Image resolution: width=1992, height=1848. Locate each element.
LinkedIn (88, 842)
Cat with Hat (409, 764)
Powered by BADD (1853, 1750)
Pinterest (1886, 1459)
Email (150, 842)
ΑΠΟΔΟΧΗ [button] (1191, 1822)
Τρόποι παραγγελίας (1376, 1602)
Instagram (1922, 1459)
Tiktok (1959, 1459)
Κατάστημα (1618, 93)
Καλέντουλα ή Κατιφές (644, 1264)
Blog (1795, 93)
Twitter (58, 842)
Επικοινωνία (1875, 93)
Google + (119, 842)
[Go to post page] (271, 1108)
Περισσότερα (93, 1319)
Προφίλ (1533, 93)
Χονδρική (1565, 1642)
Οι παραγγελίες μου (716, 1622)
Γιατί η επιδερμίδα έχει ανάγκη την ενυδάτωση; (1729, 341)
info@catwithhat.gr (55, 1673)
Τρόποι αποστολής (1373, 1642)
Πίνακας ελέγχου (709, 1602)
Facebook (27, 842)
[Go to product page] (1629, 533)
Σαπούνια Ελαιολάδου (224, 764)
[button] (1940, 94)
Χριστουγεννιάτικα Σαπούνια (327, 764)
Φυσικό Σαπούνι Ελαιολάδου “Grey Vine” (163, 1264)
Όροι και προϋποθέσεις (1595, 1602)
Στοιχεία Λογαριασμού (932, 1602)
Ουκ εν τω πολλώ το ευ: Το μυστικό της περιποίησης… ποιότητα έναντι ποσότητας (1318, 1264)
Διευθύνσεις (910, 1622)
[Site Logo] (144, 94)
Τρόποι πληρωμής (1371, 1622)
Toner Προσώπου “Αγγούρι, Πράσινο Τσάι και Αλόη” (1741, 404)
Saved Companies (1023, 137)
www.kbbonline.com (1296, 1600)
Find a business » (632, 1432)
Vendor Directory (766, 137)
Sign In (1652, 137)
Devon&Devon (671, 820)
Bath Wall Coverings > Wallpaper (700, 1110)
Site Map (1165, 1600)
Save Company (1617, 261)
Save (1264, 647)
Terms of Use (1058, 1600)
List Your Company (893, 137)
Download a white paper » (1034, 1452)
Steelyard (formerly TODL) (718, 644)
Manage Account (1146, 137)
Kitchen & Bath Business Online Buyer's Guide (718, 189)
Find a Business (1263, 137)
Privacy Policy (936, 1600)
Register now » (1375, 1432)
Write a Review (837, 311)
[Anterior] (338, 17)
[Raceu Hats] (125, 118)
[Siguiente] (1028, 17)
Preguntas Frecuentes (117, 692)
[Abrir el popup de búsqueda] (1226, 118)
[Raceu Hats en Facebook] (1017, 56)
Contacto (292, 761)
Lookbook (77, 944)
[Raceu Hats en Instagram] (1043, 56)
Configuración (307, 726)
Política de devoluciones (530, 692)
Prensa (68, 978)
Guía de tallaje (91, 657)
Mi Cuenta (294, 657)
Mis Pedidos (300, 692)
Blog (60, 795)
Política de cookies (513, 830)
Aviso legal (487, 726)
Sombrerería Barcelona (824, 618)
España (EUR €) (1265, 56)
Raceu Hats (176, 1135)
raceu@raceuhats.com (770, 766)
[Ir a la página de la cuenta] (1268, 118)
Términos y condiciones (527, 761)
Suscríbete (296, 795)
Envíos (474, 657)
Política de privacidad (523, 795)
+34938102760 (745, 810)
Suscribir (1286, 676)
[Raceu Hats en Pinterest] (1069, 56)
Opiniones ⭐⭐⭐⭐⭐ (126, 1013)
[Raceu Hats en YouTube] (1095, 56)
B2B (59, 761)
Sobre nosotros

================

* **Task description**
Lines of the listing above that contain the word "Τρόποι" should all be returned.

* **Solution below**
Τρόποι παραγγελίας (1376, 1602)
Τρόποι αποστολής (1373, 1642)
Τρόποι πληρωμής (1371, 1622)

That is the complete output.